As background, the Florida House in 2009 actually passed a bill which would have allowed to Cabinet to issue drilling permits within three to 10 miles of Florida's coastline. The Florida Senate refused to take the issue up without further research. At the request of Senate President Jeff Atwater, the Collins Center did an outstanding and thorough study of the matter which extended into this year's session. Lawmakers this Spring decided the drilling debate should wait until at least 2011, but the issue is pretty much off the table now for obvious reasons. I must take a moment to commend Atwater, a Republican, for single-handedly saving our coastlines from this greedy wager of our environment and economy.
Everyone should read this report if they have the time. The Collins report was issued well before the Deepwater Horizon explosion, so parts that describe the low probability of an accident can make you wince a bit. But it reveals a great deal about how the search for natural gas was truly at the heart of the drilling debate. And it also shows how that "cleaner" resource bears many of the same flaws and inherent dangers that oil drilling presents.
I have a longer exploration of this at my blog Rantings From Florida, and would love if every one of you went and read it. But I wanted to draw attention to some important figures. An excerpt of the report:
Government assessments suggest that estimates of oil and gas reserves in the Eastern Gulf of Mexico are moderate. Estimates for this region are much larger than those for Florida’s state waters, but much smaller than those for the Western and Central regions of the Gulf of Mexico.
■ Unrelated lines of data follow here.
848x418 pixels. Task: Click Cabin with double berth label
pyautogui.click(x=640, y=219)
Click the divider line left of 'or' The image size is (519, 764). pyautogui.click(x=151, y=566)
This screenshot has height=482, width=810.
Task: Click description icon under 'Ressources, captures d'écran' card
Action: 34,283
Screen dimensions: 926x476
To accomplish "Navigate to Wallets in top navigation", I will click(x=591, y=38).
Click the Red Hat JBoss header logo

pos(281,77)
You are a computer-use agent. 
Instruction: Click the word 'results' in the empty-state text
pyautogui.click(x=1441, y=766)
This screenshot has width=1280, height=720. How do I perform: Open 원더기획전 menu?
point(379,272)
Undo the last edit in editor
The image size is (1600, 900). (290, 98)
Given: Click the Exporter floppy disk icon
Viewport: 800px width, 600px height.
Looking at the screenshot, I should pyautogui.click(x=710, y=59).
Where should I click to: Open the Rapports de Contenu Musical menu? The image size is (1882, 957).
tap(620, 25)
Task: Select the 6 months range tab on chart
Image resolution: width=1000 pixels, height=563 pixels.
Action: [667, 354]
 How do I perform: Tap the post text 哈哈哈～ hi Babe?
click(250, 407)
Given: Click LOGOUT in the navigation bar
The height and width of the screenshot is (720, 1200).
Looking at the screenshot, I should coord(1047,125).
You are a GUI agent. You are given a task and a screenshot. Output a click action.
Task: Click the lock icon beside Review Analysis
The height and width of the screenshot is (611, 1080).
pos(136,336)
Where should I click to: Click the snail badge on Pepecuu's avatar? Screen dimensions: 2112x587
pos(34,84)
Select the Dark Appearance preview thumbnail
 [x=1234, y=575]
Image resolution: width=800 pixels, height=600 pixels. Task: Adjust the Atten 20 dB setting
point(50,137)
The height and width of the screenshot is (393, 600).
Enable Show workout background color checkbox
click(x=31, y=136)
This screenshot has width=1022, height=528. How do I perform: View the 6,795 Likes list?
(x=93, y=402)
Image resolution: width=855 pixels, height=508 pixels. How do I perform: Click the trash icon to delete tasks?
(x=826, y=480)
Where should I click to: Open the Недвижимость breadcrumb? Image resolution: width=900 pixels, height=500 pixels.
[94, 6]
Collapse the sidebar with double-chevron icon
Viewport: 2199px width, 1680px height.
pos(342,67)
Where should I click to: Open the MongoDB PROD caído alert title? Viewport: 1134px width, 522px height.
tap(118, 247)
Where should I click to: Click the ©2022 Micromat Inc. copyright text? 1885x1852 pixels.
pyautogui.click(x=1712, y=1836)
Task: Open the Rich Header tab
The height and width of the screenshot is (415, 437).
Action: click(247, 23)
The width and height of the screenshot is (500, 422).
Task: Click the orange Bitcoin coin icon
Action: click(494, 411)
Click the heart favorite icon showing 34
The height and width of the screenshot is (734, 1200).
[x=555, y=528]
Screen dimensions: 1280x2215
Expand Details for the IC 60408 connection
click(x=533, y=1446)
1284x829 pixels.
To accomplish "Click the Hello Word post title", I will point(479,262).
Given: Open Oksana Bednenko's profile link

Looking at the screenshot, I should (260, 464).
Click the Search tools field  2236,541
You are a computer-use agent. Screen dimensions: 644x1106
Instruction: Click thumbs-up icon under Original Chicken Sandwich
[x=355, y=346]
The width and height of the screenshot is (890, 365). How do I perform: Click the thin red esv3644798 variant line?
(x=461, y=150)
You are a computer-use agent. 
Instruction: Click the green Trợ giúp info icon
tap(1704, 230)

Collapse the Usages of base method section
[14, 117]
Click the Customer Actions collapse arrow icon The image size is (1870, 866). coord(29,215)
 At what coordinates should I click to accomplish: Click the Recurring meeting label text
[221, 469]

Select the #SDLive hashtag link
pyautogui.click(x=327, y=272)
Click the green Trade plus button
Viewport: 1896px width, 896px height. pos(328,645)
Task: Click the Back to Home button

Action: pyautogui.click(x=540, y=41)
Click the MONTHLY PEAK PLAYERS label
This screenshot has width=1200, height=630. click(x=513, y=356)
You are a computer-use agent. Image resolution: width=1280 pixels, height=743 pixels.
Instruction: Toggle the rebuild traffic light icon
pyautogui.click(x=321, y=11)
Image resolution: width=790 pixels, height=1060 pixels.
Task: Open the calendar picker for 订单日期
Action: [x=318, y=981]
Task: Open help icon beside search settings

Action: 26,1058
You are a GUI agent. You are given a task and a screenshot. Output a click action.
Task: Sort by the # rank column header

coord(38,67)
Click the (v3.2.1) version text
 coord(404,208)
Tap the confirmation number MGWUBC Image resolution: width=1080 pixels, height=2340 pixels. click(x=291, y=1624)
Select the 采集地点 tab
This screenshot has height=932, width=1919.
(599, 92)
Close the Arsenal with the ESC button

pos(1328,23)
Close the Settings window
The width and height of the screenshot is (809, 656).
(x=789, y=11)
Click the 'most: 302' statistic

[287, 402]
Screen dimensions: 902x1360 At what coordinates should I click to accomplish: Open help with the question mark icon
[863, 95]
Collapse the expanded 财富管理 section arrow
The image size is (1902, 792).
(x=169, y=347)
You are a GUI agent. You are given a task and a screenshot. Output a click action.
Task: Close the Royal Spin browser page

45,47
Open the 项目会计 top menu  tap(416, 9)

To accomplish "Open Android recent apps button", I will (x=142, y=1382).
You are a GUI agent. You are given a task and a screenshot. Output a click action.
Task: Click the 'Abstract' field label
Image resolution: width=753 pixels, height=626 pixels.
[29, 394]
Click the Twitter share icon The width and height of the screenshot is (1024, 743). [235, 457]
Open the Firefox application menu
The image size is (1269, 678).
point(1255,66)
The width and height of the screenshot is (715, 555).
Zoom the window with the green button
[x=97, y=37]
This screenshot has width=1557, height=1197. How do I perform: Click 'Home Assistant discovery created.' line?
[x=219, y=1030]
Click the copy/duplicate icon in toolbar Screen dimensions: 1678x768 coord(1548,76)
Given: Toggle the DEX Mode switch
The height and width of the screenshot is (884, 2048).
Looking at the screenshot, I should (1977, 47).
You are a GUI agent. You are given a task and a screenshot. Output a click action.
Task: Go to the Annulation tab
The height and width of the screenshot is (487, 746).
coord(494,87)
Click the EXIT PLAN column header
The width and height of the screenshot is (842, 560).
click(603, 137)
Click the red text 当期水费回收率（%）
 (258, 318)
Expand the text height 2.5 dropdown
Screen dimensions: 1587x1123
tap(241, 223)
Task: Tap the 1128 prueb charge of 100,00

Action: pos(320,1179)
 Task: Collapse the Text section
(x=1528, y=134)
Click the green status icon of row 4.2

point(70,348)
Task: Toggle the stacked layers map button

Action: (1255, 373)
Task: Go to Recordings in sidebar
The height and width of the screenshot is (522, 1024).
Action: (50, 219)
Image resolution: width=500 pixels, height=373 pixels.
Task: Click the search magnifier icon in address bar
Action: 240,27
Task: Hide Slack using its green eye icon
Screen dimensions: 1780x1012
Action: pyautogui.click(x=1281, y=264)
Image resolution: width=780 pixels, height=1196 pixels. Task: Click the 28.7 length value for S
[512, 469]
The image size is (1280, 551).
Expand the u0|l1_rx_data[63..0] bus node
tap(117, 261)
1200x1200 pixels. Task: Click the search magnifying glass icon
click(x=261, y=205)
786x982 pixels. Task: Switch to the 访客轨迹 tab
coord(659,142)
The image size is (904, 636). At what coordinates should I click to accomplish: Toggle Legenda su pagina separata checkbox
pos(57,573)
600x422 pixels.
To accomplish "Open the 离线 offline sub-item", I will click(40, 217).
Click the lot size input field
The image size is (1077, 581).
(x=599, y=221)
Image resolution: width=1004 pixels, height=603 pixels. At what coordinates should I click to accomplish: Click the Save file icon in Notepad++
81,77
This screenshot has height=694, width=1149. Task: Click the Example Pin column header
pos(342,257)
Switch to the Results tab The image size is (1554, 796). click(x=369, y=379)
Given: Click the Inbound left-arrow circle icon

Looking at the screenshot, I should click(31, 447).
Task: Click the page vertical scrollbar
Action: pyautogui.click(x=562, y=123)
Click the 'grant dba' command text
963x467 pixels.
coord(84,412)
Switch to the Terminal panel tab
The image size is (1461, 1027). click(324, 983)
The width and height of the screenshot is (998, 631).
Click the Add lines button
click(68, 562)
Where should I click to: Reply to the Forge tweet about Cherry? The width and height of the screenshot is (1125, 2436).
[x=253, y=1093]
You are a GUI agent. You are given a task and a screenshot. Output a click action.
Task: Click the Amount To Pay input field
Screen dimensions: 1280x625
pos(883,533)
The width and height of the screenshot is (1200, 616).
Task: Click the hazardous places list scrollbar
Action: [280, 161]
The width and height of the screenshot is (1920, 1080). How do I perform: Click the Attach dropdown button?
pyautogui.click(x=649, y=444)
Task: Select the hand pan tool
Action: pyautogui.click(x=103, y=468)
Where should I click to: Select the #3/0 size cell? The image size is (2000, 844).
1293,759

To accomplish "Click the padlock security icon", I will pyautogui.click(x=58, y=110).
The mean estimate of 7.71 billion barrels of oil equivalents (oil plus natural gas converted into an "equivalent” amount of oil) includes 3.88 billion barrels of oil and 21.51 trillion cubic feet of natural gas.
Elsewhere in the report is shows that the process for drilling for gas is similar to that of drilling for oil, and has the same associated local risks. That includes drilling lubricants, rock cuttings and human waste being generated at the rigs. All of this is associated with natural gas as well, and there is roughly the same amount of gas in the gulf as oil. So the answer isn't to drill for gas instead. It is to use genuinely cleaner energy sources such as solar, wind and biomass.